Noah and his family had survived the flood and were beginning to put their lives back together. For Noah, one of the first priorities was to plant a vineyard, and it wasn’t because he liked grapes and raisins all that much. No, Noah had a hankering for some wine which he promptly made and then proceeded to get smashed. (That’s drunk for all of you good Southern Baptists.) And he didn’t get just a little tipsy or buzzed. No, he was black out drunk.

While he incapacitated, his youngest son Ham decided to take advantage of the situation and this is where the story gets a little murky. The Bible plainly says that Ham uncovered his father’s nakedness, but we don’t know precisely what that means. We do know that whatever went down was bad enough for Noah to curse, not his son, but his grandson. That’s right. Noah curses Ham’s son Canaan.
I, for one and along with many other Biblical scholars, highly doubt that this was a simple case of seeing his father naked. Remember the time frame we are dealing with, there are few houses and no indoor plumbing. And the houses that might have existed would have been small one room dwellings that have a way of creating a level of family togetherness that we just don’t experience all that often today. So if it as more than looking what, was it?

There are actually three options:

The first is that Ham sexually assaulted his father. That’s right, we are talking about homosexual, incestuous rape committed against his drunken father. (You can see why reenacting this with Bob and Larry might pose some difficulties.)  Typically when the Bible uses the phrase “uncover the nakedness of…” it is referring to a sexual act, check out Leviticus 18 to see this in action. However, this explanation does not explain why Noah would curse Ham’s son. I mean, sure maybe he was the one drinking with Noah, egging him on to the next glass, but the timing is all wrong. I just don’t see Noah whose first significant act upon leaving the ark is to plant a vineyard taking the time to age wine for well over a decade before sampling it.

• [Tasks for this exercise]
1. List every personal name that appears in the passage about Noah.
2. Reproduce the passage about Noah word for word, starting with "Noah and his" and going on through "black out drunk.".
3. According to the passage about Noah, whom did Noah curse?

• [Stored records]
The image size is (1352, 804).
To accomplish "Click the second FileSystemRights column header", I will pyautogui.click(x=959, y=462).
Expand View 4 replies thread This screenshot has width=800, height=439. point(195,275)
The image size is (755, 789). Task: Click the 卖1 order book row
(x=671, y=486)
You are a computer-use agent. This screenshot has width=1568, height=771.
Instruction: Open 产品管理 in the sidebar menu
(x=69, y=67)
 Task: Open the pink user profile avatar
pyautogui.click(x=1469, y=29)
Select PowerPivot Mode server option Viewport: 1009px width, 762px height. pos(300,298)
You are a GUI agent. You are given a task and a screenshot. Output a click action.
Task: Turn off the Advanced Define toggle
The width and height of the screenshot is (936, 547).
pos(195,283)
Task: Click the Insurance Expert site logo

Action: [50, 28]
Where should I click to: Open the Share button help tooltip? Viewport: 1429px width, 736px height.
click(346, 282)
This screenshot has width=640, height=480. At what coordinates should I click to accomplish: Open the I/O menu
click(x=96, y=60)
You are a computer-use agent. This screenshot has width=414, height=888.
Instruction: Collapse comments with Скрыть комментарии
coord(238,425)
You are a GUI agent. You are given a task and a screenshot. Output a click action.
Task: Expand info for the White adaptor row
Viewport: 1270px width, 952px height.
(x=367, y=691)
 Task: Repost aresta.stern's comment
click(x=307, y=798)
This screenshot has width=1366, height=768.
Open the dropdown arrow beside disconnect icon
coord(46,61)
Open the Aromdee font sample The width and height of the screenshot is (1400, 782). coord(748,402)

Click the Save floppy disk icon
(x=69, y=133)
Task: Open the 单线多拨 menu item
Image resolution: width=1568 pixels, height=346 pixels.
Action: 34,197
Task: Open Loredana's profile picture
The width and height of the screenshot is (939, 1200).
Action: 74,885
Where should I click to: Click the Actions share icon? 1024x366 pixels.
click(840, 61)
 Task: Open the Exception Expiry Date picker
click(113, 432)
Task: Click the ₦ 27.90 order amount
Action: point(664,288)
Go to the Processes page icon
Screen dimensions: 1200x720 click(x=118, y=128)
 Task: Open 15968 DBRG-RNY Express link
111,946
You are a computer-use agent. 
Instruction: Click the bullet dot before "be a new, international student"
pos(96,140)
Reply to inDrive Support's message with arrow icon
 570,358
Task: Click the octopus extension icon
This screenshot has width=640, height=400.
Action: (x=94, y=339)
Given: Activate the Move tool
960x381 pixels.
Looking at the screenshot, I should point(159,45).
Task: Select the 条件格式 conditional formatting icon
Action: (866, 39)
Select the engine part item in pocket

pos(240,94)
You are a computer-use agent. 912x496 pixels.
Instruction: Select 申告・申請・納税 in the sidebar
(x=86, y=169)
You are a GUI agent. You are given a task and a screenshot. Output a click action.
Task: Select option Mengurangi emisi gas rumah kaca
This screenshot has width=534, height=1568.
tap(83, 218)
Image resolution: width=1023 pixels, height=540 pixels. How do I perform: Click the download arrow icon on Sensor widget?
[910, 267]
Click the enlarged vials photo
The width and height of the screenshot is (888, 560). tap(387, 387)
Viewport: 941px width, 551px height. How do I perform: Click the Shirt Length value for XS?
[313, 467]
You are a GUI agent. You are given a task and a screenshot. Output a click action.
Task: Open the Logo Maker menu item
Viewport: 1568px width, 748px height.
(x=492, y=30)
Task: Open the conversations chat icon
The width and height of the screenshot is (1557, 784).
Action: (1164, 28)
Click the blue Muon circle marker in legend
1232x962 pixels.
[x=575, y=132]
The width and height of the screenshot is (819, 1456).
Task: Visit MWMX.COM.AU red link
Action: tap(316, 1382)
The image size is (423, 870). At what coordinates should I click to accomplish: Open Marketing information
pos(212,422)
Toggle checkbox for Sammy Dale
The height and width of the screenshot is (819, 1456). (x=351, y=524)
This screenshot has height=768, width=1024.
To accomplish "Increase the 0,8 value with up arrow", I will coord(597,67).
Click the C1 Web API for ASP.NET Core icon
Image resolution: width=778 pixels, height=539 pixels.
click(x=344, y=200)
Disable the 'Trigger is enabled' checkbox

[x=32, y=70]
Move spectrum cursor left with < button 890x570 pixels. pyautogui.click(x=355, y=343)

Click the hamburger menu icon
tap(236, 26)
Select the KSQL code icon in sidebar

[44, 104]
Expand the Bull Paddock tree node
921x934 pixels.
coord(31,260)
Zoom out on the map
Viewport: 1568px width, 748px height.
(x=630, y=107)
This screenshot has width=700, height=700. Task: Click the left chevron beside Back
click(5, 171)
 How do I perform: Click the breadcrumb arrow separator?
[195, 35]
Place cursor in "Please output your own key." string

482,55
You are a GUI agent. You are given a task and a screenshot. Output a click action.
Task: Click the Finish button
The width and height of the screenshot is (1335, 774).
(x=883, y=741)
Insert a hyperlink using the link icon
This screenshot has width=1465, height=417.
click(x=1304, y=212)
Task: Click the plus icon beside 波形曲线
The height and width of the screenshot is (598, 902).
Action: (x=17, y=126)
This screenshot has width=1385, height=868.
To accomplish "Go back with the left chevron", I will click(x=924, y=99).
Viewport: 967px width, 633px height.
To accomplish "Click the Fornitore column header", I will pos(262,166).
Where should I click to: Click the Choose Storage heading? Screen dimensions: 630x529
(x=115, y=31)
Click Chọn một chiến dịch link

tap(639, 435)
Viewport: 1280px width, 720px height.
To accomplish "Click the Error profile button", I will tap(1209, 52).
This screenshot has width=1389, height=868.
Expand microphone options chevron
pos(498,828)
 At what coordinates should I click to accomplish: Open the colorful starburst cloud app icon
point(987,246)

• [Written answers]
1. Noah, Ham, Canaan, Bob, Larry

2.
Noah and his family had survived the flood and were beginning to put their lives back together. For Noah, one of the first priorities was to plant a vineyard, and it wasn’t because he liked grapes and raisins all that much. No, Noah had a hankering for some wine which he promptly made and then proceeded to get smashed. (That’s drunk for all of you good Southern Baptists.) And he didn’t get just a little tipsy or buzzed. No, he was black out drunk.

3. Noah cursed his grandson Canaan, Ham's son.